=== Begin Enclosure ===
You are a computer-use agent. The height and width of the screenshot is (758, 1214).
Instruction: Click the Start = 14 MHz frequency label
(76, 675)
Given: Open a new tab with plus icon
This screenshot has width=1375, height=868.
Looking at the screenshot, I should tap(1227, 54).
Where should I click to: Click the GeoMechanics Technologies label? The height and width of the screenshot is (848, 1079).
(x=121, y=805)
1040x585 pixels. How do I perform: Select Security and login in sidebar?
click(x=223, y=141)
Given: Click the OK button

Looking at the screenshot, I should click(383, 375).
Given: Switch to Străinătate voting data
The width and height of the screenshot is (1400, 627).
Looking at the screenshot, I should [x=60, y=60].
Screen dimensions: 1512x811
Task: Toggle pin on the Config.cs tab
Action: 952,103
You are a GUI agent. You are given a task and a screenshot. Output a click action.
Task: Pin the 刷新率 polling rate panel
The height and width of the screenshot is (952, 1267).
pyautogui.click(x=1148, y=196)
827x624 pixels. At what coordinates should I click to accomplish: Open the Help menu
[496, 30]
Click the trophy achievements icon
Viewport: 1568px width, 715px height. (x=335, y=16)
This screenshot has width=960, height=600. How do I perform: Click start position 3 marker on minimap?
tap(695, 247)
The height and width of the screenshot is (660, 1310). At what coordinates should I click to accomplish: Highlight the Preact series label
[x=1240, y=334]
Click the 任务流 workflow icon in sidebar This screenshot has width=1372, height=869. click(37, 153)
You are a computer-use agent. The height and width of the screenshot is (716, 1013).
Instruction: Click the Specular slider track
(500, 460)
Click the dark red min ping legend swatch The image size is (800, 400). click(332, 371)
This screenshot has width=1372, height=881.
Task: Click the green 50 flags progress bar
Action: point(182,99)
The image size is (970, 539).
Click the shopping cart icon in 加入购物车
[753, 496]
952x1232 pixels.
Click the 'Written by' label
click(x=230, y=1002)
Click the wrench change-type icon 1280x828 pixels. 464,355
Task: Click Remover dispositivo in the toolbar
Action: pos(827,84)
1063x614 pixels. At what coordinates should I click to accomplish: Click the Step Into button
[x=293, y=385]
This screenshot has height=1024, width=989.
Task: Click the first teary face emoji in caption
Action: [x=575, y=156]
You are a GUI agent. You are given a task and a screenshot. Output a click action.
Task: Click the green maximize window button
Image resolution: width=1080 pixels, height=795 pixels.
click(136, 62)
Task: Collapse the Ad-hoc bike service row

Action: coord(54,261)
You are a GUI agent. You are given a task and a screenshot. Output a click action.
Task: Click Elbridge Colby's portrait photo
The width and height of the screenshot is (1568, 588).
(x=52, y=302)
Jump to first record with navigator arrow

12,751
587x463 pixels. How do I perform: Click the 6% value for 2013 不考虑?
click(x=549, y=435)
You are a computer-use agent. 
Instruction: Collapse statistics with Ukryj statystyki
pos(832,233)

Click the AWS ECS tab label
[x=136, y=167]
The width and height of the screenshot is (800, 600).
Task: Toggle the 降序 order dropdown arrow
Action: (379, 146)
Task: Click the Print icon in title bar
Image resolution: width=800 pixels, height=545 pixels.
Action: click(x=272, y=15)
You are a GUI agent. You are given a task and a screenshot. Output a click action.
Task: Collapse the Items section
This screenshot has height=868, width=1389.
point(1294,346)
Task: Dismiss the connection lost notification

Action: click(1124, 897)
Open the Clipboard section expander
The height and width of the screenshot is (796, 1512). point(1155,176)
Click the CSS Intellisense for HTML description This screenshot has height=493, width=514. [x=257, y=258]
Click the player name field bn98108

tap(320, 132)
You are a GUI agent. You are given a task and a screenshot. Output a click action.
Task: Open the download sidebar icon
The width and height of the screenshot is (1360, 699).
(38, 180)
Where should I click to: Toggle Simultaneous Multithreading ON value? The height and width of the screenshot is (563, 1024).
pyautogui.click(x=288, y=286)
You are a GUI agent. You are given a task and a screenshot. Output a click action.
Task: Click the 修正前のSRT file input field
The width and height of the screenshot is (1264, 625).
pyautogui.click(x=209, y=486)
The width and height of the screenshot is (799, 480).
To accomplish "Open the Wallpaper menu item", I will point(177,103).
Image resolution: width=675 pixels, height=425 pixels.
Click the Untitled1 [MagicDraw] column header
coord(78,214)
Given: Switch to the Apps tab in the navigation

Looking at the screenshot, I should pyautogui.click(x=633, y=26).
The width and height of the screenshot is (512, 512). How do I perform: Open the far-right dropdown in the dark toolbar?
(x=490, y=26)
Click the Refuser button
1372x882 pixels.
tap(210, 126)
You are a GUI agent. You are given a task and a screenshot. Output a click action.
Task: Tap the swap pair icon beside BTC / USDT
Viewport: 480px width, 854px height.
=== End Enclosure ===
▸ Assigned task: Whenever the word "computer" shows up in a line of the entries, list that line.

▸ Answer box:
You are a computer-use agent. The height and width of the screenshot is (758, 1214).
You are a computer-use agent. The height and width of the screenshot is (716, 1013).
You are a computer-use agent. 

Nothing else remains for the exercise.